- **Text excerpt**:
Although the inventive principles are not limited to any specific applications, they may be especially effective in schools, libraries, call centers, etc. where large numbers of computers, peripherals and other equipment may be used by ever changing and unpredictable numbers of users, some of whom have little or no incentive, access, or authorization to shut down or reduce the power consumption of the equipment when leaving the vicinity of the equipment.

Any of the logic, functionality, features, circuitry, etc., described above may be implemented with any suitable hardware, software, firmware or any combination thereof.

The inventive principles of this patent disclosure have been described above with reference to some specific example embodiments, but these embodiments can be modified in arrangement and detail without departing from the inventive concepts. Such changes and modifications are considered to fall within the scope of the following claims.

Claims

1. A system comprising:

an occupancy sensor adapted to control a switch; and

an interface to couple the occupancy sensor to equipment having built-in power reduction capability;

where the interface is adapted to provide an advance notification to the equipment to enable the equipment to perform a built-in power reduction operation before the switch interrupts power to the equipment.

2. The system of claim 1 where the interface comprises a wireless interface.

3. The system of claim 1 where the interface comprises a standardized computer communication interface.

4. The system of claim 1 where the interface provides power from the equipment to the occupancy sensor.

5. The system of claim 1 further comprising a switch arranged to control power to the equipment in response to the occupancy sensor.

6. The system of claim 5 where the advance notification comprises a command to cause the equipment to perform an orderly shutdown.

- **Record set**:
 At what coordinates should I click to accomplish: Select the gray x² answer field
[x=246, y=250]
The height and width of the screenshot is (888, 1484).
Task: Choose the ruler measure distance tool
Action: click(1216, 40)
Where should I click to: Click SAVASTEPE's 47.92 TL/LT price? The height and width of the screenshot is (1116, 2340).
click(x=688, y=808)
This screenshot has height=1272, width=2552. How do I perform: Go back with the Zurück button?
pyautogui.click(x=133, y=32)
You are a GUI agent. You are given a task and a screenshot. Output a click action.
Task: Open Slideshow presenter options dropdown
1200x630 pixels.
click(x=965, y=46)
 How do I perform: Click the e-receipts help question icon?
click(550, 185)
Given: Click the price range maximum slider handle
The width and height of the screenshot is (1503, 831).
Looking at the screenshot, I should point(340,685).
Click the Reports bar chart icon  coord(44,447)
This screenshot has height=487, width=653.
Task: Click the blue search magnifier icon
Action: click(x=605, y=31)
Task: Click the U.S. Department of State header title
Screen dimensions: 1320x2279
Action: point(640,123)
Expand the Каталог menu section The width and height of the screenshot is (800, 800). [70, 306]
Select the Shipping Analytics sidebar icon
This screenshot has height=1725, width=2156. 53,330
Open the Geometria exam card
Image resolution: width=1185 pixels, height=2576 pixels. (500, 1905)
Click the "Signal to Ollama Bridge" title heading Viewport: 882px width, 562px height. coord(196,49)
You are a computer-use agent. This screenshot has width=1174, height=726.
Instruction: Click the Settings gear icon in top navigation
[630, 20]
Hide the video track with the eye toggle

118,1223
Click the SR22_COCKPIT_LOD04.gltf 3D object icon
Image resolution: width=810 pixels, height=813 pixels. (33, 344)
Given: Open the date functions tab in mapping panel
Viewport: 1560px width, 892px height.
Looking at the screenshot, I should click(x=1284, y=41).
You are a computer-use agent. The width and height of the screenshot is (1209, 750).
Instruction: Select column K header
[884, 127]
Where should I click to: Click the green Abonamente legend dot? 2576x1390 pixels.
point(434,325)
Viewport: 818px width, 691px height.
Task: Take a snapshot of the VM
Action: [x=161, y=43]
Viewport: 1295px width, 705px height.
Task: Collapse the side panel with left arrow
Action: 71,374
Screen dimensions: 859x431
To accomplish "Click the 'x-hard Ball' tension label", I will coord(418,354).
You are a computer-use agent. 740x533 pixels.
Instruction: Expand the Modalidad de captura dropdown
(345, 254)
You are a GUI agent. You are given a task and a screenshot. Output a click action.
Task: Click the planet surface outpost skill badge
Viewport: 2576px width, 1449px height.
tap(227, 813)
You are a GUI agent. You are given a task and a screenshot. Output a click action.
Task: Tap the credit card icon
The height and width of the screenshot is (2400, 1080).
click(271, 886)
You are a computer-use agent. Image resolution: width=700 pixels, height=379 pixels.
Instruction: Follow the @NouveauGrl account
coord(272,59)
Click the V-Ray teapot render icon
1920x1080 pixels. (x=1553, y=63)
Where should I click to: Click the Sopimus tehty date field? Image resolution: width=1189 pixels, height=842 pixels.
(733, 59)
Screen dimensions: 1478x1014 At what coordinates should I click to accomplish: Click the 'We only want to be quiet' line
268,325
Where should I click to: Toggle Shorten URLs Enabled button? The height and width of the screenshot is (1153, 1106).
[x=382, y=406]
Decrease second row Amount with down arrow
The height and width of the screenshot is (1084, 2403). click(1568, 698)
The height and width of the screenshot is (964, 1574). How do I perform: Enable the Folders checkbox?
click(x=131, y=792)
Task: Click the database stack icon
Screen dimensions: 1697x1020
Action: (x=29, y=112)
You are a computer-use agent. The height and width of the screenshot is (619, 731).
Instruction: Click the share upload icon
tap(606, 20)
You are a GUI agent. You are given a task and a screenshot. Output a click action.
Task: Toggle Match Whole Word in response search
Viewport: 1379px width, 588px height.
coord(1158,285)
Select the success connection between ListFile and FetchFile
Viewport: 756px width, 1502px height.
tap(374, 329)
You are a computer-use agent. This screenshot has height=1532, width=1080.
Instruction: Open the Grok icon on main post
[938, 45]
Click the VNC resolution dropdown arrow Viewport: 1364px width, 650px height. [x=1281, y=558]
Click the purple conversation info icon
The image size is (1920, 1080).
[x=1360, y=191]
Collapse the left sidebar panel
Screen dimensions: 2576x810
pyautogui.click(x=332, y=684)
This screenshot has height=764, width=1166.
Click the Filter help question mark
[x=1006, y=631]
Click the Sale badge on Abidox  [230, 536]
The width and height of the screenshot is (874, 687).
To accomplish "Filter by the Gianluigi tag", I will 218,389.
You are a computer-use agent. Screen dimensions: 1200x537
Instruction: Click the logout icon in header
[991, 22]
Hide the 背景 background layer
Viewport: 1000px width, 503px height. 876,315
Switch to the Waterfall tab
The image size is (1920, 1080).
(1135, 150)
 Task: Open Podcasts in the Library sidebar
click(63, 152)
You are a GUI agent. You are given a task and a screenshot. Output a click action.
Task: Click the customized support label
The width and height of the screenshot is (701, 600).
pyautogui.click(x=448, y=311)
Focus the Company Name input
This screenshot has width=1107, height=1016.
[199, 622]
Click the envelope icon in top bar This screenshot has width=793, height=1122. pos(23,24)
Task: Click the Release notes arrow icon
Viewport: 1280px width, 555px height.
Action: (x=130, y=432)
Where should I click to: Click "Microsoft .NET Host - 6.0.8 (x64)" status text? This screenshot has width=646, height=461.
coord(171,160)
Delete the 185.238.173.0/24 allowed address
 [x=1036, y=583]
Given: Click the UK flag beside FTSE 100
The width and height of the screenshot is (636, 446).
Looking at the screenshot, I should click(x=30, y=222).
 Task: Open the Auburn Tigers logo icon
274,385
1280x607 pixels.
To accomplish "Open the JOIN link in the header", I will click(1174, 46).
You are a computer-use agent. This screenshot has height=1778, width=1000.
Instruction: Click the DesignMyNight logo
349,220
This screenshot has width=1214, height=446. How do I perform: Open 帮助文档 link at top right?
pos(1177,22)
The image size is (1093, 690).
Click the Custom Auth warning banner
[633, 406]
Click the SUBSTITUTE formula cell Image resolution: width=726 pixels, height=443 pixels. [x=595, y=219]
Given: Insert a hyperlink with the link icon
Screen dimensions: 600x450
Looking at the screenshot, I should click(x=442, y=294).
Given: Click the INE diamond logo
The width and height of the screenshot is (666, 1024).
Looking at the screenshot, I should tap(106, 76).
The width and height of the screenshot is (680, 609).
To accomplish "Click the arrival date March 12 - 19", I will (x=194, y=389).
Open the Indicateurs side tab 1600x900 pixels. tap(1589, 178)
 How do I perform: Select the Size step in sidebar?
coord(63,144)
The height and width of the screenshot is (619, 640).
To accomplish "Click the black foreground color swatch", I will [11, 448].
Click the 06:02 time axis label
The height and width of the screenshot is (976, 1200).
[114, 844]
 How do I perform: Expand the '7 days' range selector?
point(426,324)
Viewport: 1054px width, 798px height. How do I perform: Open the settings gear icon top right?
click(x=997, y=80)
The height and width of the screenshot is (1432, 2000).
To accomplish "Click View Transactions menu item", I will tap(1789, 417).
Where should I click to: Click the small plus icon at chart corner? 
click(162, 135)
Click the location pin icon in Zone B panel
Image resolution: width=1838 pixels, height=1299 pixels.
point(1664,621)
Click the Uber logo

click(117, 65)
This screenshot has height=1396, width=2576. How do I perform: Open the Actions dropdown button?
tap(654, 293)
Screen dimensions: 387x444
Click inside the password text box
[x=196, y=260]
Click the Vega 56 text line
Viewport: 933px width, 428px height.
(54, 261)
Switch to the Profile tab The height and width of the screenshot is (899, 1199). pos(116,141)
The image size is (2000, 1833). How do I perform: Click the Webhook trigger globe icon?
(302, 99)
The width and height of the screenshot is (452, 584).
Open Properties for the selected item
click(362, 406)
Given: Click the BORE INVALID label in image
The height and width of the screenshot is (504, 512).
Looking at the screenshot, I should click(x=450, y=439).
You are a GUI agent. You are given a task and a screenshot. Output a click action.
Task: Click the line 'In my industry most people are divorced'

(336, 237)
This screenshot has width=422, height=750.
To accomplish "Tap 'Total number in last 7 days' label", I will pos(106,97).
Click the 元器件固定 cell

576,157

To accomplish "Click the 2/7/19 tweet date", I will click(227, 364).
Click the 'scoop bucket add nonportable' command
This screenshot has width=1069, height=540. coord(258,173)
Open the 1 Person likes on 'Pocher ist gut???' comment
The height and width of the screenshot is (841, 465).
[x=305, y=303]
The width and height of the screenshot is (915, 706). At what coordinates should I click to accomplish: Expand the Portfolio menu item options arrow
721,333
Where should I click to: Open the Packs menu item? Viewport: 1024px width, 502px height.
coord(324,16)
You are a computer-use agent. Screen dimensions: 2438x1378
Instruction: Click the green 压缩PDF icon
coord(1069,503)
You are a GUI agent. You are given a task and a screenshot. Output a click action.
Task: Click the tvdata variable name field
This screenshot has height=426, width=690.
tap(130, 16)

- **The problem**: Please answer from the patent excerpt: in claim 1, what is the interface adapted to provide to the equipment before the switch interrupts power? The entries are not needed for this.

- **Written solution**: An advance notification that enables the equipment to perform a built-in power reduction operation.